主题：【分享】【金秋计划】BCA定量后WB内参不齐的原因在这里！

常见原因：
（1）蛋白上样不均：在蛋白上样过程中，蛋白质浓度不均或上样量不一致是导致内参不齐的主要原因之一。
（2）转膜效率不均：蛋白从胶到膜的转移效率不同，尤其是高分子量蛋白和低分子量蛋白的转移效率差异明显，导致内参蛋白信号的不一致。
（3）膜的处理不当：尼龙膜和PVDF膜在处理过程中，若洗膜不彻底或封闭不完全，会导致背景噪音增加，从而影响内参蛋白信号的均一性。
（4）抗体孵育不均：一抗和二抗的孵育不均，或抗体浓度不合适，均可能导致内参蛋白信号出现不均现象。
（5）蛋白发生降解：样本储存不当或处理过程中蛋白酶活性未被抑制，会导致内参蛋白部分降解，影响WB检测结果。
解决办法：
（1）确保上样量一致性。①定期校准移液器，确保每孔上样量的准确性。②预先进行BCA定量，标准曲线的R方值一定要在0.99以上。③确保每个样本孔中加样体积一致，常规做法是上样20-30μL，但具体体积可根据实际需求调整。
（2）优化转膜条件。①根据目标蛋白的分子量选择合适的转膜条件，对于高分子量蛋白（>100 kDa），建议延长转膜时间或提高转膜电压，例如将转膜时间延长至2 h或将电压提高至30V；对于低分子量蛋白（<30 kDa），可以缩短转膜时间至30 min或降低电压至15V。②使用合适的转膜液，常用的转膜液包括Tris-Glycine缓冲液和转膜缓冲液（如10%甲醇、0.02% SDS）。③确保转膜系统的均一性，使用均匀的电场和温度条件进行转膜，保证全程加冰低温，避免局部过热导致转膜效率不均。
（3）正确处理膜。
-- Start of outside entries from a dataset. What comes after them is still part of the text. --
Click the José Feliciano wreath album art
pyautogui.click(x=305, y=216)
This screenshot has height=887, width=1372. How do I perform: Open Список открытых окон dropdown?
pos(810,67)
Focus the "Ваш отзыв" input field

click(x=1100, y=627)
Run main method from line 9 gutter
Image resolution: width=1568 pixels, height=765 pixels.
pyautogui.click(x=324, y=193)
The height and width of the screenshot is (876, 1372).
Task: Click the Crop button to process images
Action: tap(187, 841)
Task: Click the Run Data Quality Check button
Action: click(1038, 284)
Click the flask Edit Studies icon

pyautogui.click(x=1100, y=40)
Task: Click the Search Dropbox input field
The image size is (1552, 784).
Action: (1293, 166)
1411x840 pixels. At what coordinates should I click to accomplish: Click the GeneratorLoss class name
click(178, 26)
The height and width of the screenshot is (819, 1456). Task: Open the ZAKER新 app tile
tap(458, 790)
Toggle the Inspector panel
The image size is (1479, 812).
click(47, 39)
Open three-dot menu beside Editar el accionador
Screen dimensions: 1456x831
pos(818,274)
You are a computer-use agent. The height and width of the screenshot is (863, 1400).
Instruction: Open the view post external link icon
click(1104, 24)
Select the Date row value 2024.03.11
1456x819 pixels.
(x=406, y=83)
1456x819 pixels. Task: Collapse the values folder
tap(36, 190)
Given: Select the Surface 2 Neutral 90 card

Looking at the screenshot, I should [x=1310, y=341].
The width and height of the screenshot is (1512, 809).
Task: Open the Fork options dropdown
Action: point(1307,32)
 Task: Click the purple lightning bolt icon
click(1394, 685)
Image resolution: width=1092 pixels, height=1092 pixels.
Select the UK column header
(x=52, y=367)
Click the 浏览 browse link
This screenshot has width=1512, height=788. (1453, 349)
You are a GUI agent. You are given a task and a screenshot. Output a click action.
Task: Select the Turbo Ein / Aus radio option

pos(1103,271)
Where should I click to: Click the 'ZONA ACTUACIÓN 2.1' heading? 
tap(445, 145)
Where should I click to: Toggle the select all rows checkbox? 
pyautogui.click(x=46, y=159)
①使用合适的封闭和洗膜条件，使用合适的封闭液（如5%脱脂奶粉、5% BSA），确保封闭时间不少于1h。使用合适的洗膜液（如TBST或PBST），确保彻底去除未结合的抗体和其他杂质，建议每次洗膜时间不少于5 min，共洗3-5次。②确保膜的均一处理，在封闭和抗体孵育过程中，确保膜完全浸在溶液中。
（4）加入蛋白酶抑制剂防止蛋白降解。①细胞裂解后，加入适量的蛋白酶抑制剂（如PMSF），防止蛋白不断降解。②蛋白样品应尽量在-20°C下进行保存，减少蛋白降解。③ 蛋白样品制备过程中，尽量缩短处理时间，避免长时间暴露在常温条件下，减少蛋白降解。